REQUIRED TASK A:
In the forum thread on tripods, which ball head does GeordieBoy pair with his Manfrotto 190XPROB?

# Pro quality tripods for my Canon 40D camera



## photogizmo (Mar 10, 2008)

I am not familiar about tripods. Bought one a few years ago and got ripped off. The tripod legs on full extent wasn't even levelled,
neither was it when you decide to mount the camera and place it at 90 degree angles using the head. It was cheap build quality that reflects the price. It was alot of work using it at the angles you want to take the photos at.

I would like to get the most value out of my tripod. A tripod thats nicely priced, that is quality and well built and can be used by professionals.

Im not, but it will give me reasons to become one ; )


----------



## GeordieBoy (Mar 10, 2008)

I have a Manfrotto 190XPROB with a Manfrotto Ballhead 486 RC2
Really solid but not too heavy.
HTH
Tom


----------



## Alex_B (Mar 10, 2008)

Always depends on what lenses you want to use it with, and how mobile you want to be with it .... Manfrotto, Gitzo, even Giottos make some good tripods and heads.


Also, when it is mainly for studio work, or at least fixed location (e.g. you can drive it there by car), then you might also consider a heavy wooden tripod.


----------



## usayit (Mar 10, 2008)

I prefer Gitzo (expensive) or Manfrotto/Bogen (wide range of cost)... both make quality products.  Shopping for a tripod is a balance between stability, weight and price.  The more stable generally equates to a heavier tripod.  Lightweight AND stability usually equate to an expensive price tag.   

Start out by taking your camera and your heaviest lens and determine the total weight.  No matter what tripod/head combo you select make sure it is rated for that weight (and then some).  

BogenImaging.com owns both Gitzo and Manfrotto product lines.  Go to their website and look through their catalog with specifications listed.  IMO, don't be afraid to go used either.... these tripods don't have much to break and are very durable.. 

The individual product lines also have their own website with a very convenient "tripod configurator" that helps you find a nice balance between weight of tripod, load rating, height, etc...

http://www.gitzo.com
http://www.manfrotto.com


People have also recommended Giottos but the one experience I had with them resulted in a broken "neck" of a Giottos M1000 ball head that resulted in my camera taking a fall.


----------



## rjackjames (Mar 11, 2008)

The 055PROB is a great tripod. I have own one and it great....I cant wait to use it when I get my vacation time.


----------

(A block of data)
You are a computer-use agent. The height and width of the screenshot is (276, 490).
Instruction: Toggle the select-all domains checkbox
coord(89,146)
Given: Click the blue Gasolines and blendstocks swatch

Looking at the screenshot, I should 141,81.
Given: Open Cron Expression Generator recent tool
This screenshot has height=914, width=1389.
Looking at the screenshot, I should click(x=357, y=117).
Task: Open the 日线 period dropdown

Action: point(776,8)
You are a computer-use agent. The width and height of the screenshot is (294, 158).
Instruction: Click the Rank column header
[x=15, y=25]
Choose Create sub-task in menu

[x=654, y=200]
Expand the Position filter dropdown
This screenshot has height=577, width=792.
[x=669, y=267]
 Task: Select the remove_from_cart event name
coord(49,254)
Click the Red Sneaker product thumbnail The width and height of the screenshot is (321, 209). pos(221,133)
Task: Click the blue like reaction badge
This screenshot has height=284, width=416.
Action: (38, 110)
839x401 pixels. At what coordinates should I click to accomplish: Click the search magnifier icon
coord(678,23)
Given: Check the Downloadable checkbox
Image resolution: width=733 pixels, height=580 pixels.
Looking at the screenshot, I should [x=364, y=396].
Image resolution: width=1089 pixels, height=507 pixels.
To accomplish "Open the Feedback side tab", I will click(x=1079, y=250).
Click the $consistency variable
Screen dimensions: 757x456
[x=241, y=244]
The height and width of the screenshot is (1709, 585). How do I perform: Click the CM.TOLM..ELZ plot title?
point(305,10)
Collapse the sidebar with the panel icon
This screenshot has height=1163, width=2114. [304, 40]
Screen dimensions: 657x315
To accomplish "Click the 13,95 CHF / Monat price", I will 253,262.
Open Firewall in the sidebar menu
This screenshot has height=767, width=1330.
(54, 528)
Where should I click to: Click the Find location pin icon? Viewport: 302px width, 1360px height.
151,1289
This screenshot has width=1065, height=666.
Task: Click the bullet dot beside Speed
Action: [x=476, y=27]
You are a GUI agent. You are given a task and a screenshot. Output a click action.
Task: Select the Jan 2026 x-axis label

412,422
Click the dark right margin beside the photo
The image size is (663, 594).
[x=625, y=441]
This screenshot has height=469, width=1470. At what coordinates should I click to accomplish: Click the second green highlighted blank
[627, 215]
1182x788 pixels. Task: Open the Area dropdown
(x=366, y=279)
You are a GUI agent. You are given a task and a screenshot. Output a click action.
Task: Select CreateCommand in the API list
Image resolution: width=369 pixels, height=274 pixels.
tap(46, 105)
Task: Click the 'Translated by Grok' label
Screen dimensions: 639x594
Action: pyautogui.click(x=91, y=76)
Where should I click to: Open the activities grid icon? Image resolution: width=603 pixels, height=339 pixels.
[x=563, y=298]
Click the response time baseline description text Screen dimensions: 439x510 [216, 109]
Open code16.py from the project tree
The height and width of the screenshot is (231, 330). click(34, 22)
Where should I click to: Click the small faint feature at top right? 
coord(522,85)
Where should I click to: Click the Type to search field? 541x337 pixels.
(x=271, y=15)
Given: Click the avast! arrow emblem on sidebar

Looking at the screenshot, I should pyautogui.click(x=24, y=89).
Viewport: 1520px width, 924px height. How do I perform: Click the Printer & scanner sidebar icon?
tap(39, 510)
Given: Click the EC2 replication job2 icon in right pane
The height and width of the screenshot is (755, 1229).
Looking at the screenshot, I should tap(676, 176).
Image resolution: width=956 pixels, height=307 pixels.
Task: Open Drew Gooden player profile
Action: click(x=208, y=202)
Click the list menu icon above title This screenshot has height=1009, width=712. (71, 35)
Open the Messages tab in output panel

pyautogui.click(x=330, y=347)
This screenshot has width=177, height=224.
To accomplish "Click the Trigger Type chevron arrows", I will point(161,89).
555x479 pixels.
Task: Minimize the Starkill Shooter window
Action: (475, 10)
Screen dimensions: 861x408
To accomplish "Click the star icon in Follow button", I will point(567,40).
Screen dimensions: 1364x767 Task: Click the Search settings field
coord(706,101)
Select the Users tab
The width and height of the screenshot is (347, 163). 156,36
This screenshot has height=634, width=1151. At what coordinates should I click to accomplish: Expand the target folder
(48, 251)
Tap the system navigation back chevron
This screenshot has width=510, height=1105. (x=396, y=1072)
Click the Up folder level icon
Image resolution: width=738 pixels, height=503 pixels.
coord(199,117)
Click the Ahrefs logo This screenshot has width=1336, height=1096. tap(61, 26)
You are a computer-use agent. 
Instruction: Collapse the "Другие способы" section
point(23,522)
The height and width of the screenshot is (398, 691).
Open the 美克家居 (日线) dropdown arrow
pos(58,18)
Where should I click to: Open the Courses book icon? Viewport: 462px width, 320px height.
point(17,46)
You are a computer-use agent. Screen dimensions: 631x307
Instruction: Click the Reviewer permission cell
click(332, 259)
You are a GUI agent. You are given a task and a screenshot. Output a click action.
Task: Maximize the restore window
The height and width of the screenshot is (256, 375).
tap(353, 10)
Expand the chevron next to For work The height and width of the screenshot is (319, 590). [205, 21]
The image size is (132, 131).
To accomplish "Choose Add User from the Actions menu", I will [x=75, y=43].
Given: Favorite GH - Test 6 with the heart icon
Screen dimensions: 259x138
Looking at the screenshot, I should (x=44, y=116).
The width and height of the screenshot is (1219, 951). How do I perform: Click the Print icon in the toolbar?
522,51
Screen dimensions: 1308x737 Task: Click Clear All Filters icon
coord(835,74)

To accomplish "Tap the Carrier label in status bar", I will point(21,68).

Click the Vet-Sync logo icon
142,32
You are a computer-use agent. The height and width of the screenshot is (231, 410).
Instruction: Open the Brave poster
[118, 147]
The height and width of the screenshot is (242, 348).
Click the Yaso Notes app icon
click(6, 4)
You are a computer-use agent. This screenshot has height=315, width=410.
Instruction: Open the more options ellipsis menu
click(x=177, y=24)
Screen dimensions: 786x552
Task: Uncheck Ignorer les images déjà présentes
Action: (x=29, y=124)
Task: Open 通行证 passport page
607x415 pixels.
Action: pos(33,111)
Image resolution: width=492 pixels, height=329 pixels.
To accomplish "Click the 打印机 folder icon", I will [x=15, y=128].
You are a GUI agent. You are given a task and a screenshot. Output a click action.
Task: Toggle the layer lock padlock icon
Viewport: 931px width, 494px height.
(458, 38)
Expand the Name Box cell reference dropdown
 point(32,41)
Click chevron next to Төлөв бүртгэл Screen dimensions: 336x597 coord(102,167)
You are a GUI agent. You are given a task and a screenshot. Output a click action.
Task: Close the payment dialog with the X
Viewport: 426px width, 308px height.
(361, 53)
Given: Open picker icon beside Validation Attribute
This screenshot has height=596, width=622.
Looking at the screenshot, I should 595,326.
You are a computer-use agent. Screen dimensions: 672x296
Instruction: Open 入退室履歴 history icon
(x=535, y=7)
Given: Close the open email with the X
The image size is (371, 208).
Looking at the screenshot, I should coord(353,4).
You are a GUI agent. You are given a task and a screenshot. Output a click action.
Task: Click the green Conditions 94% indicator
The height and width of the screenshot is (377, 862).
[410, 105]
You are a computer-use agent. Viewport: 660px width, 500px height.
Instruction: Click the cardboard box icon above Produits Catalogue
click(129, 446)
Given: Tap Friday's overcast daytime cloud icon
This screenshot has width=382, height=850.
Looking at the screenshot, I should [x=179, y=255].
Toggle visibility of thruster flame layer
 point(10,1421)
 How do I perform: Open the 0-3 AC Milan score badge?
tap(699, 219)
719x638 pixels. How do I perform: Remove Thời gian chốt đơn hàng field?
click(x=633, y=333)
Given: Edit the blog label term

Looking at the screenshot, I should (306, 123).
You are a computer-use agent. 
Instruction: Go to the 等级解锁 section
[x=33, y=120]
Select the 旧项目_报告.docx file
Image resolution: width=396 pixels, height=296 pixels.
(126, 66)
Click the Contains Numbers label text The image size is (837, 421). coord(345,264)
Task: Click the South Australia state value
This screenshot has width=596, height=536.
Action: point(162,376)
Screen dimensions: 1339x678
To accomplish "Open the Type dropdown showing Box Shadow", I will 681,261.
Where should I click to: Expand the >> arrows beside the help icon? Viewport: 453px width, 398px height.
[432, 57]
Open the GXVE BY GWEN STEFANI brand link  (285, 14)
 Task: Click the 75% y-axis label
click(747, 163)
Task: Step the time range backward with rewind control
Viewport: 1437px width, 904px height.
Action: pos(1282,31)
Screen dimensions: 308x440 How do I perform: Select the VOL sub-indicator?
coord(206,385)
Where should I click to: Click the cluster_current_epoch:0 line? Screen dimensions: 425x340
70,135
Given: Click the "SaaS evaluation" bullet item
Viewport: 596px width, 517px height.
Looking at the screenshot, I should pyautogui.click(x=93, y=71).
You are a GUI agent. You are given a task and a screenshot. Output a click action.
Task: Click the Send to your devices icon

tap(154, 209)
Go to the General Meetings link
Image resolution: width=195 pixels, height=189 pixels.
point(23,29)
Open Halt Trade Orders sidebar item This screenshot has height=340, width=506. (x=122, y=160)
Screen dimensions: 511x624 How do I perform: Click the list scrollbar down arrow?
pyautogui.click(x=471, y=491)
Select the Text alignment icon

REQUIRED TASK B:
Reproduce the part of the entries that opens with the line containing "Viewport: 1520px width, 924px" and closes with the line containing "Click the list menu", including both of those lines.

EXERCISE ANSWER A:
A Manfrotto Ballhead 486 RC2.

EXERCISE ANSWER B:
Viewport: 1520px width, 924px height. How do I perform: Click the Printer & scanner sidebar icon?
tap(39, 510)
Given: Click the EC2 replication job2 icon in right pane
The height and width of the screenshot is (755, 1229).
Looking at the screenshot, I should tap(676, 176).
Image resolution: width=956 pixels, height=307 pixels.
Task: Open Drew Gooden player profile
Action: click(x=208, y=202)
Click the list menu icon above title This screenshot has height=1009, width=712. (71, 35)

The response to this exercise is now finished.